超宇宙勇者BuddyGo   作:エルモライト

1 / 2
以前の大河を多重クロスオーバー版にしたものとなります。


光『エゴ』

小さな光は父親の大きな背中に憧れていた。数多に広がる宇宙を守護する宇宙警備隊、その筆頭教官でありウルトラ兄弟No.6の称号を持つウルトラマンタロウ。そんな大き過ぎる背中を追い続けた小さな光はやがて成長し、光の国を旅立ち、仲間を得た。光の勇者と名乗るようになった光の名はタイガ。ウルトラマンタイガ。ウルトラマンタロウの息子だ。

「父さん!俺、U-40とO-50で仲間になった戦士とチームを作ったんです。チーム名はトライスクワッドに決めました!」

 

「タイガ。
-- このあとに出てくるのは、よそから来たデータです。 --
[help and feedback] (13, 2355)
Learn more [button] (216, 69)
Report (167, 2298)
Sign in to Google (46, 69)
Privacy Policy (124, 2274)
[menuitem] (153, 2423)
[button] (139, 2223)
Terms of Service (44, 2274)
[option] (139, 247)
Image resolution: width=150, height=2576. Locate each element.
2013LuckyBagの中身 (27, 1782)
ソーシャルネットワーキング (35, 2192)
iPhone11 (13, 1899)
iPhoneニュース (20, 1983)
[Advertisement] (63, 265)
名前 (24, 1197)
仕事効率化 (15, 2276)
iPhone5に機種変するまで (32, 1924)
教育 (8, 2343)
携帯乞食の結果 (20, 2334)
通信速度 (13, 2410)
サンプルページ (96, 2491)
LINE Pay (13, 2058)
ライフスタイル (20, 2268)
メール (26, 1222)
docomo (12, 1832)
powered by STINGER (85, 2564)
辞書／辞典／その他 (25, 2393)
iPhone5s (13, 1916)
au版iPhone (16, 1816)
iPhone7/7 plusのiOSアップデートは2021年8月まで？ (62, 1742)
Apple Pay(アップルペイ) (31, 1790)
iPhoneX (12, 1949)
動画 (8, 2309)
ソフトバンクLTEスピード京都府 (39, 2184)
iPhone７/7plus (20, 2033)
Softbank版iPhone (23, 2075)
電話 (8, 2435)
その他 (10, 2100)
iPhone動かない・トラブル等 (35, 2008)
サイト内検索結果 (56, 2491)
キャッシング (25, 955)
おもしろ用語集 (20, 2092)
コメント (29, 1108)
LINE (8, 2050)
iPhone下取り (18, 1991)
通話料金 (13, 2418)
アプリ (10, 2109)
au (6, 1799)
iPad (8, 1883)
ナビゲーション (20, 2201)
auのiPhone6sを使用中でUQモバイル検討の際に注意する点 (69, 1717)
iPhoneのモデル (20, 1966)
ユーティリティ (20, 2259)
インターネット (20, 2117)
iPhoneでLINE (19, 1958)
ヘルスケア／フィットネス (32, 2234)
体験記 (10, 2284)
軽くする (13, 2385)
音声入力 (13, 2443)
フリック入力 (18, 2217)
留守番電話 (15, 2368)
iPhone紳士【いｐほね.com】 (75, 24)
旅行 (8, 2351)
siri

仲間を、友を大切にしなさい」

 

 タイガはタロウに常日頃そう言われ続けてきた。だがタイガはその理由を今の今まで聞かされたことがなかった。きっと何かしらあったのだろうと察して聞くのを躊躇ってもいた。

「父さんはもしや・・・」

 

 だがその日は思い切ってタロウに理由を尋ねてみた。するとタロウは若かりし頃に失った親友を思い出した。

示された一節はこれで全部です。